> [CONJUNTO DE TAREFAS]
1. No texto sobre as turmas multilingues nas escolas públicas portuguesas, em que ferramenta se baseia a versão rudimentar de centro de línguas em que a sala de aula se pode tornar?
2. Prossiga o texto sobre as turmas multilingues nas escolas públicas portuguesas a partir do ponto em que termina.

> [TEXTO SELECIONADO]

O português à mistura com o ucraniano, o árabe, o urdo, o turco, o hindu, o mandarim, o inglês, o francês e o espanhol – a sala de aula pode ser um centro de línguas, mas em versão rudimentar com base no Google Tradutor. É a realidade crescente das escolas públicas portuguesas, do ensino básico e secundário, onde os professores acumulam turmas multilingues (sem formação específica para tal), devido ao maior fluxo migratório.
De ano para ano, chegam a Portugal mais filhos de trabalhadores indiferenciados, de nómadas digitais e de refugiados. Aos professores cabe a tradução instantânea. Improvisam como podem, com vários sumários e recurso a tradutores online em português do Brasil (falíveis). Mais: falam devagar, encurtam os textos dos enunciados dos testes, tentam fazer-se entender às vezes num inglês básico, noutras em “portunhol”.

> [ITENS FORNECIDOS]

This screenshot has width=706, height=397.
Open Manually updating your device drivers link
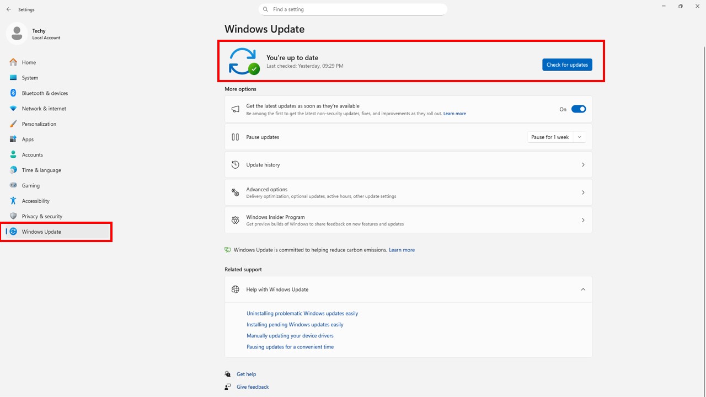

==

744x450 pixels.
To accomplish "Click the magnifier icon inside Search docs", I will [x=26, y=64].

---

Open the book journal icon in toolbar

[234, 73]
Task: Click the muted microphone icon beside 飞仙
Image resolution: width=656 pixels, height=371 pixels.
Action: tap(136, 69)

> [AS RESPOSTAS]
1. No Google Tradutor.

2.
«É mesmo uma Torre de Babel. Permitimos que o aluno use ferramentas de tradução, o que nem sempre é confiável, principalmente nas Ciências Exatas ou na Física», observa um dos professores da área do Português Língua Não Materna (PLNM) ouvidos num trabalho* da revista Sábado do dia 10 de novembro de 2022, assinado pela jornalista Raquel Lito, sobre este assunto .
Nele se descreve o que está longe de funcionar para a desejada inclusão destes estudantes estrangeiros. 100% por escassez de recursos: faltam materiais de apoio, misturam-se alunos com diferentes níveis de conhecimento linguístico, do inicial (A1, não falam uma palavra de português) ao intermédio (B1, têm alguma fluência), e, muitas vezes, só recebem 90 minutos semanais de apoio. Além da dificuldade na gestão dos horários das disciplinas com alunos PLNM, muitos deles recém-chegados com alfabetos diferentes do nosso (caso dos ucranianos, dos árabes e dos chineses) a requerer muito maior acompanhamento.
Lacunas que se repetem de norte a sul do país. Por exemplo, no Algarve, que começou a receber vagas sucessivas de migrantes, desde 2017: primeiro, nepaleses; depois, argentinos, argelinos, venezuelanos; e, desde a guerra da Rússia, ucranianos.
*Texto na integra, com a devida vénia, acessível aqui.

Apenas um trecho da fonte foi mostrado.